ChatDev — agentic threat model

9.5AIVSS 9.5 · Critical

ChatDev's multi-agent architecture and automated code generation/testing capabilities present a high risk of arbitrary code execution on the host system if the framework is manipulated via prompt injection or malicious design requirements.

OWASP AIVSS score rationale

AIVSS = (CVSS_Base + AARS) × Mitigation_Factor, where AARS = (10 − CVSS_Base) × (Factor_Sum / 10) × ThM

CVSS base 8.5AARS uplift 0.96Factor sum 6.4/10Threat ×1.0Mitigation ×1.0

Autonomy of Action		0.80
Goal-Driven Planning		0.90
Self-Modification		0.20
Dynamic Tool Use		0.70
Persistent Memory		0.40
Contextual Awareness		0.60
Dynamic Identity		0.30
Multi-Agent Interactions		1.00
Non-Determinism		0.80
Opacity & Reflexivity		0.70

Scored with the canonical OWASP AIVSS formula (AIVSS calculator reference); agentic risk factors estimated from the agent’s described capabilities.

MAESTRO 7-layer threat model

Per-layer threats for this agent. Layers tagged “not certain from listing” are general, caveated commentary where the public description didn’t pin that layer.

L1 · Foundation Models✓ mapped

ChatDev relies heavily on LLMs for role-playing and code generation, making it highly susceptible to prompt injection, jailbreaking, and generating synthetically vulnerable or malicious code.

L2 · Data Operations⚠ not certain from listing

Not certain from the listing — the description does not specify how ChatDev manages training data, vector databases, or RAG operations, though data exfiltration of generated IP is a potential risk.

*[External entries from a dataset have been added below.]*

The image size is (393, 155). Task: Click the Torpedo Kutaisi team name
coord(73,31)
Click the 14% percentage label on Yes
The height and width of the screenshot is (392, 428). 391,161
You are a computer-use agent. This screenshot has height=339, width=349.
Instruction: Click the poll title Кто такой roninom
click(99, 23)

L3 · Agent Frameworks✓ mapped

The framework orchestrates complex agent interactions (planning, coding, testing). A major threat is insecure tool integration, particularly if the automated testing phase executes generated code without strict validation.

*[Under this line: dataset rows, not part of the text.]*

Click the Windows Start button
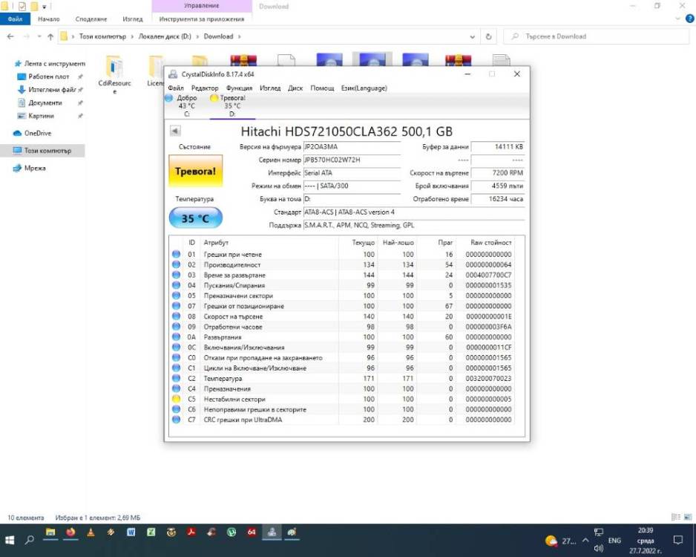 click(10, 540)
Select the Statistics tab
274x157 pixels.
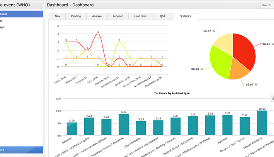click(x=186, y=16)
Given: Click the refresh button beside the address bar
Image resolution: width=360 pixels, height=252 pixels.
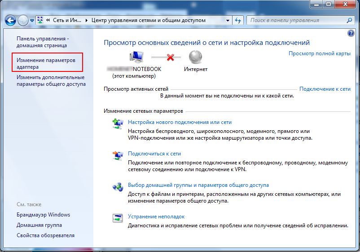Looking at the screenshot, I should pyautogui.click(x=238, y=21).
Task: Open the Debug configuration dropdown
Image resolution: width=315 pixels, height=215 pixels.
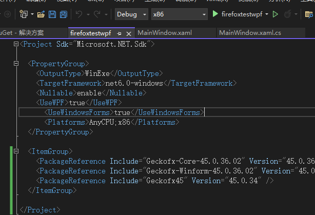Action: (x=131, y=14)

L4 · Deployment & Infrastructure⚠ not certain from listing

Not certain from the listing — as an open-source framework, deployment is user-managed. Running ChatDev without containerized sandboxing poses a severe threat of host compromise during code execution phases.

L5 · Evaluation & Observability⚠ not certain from listing

Not certain from the listing — there is no mention of built-in evaluation, logging, or guardrails to monitor agent conversations or detect anomalous code generation patterns.

L6 · Security & Compliance (cross-cutting)⚠ not certain from listing

Not certain from the listing — the description lacks details on security compliance, access controls, or policy enforcement mechanisms within the simulated company.

L7 · Agent Ecosystem✓ mapped

The core multi-agent ecosystem (CEO, CTO, programmer) introduces threats of agent-to-agent trust abuse, where a compromised 'programmer' agent could deceive the 'tester' or 'CEO' agent to approve malicious code.

MAESTRO — the 7-layer agentic threat-modeling framework (Cloud Security Alliance / Ken Huang).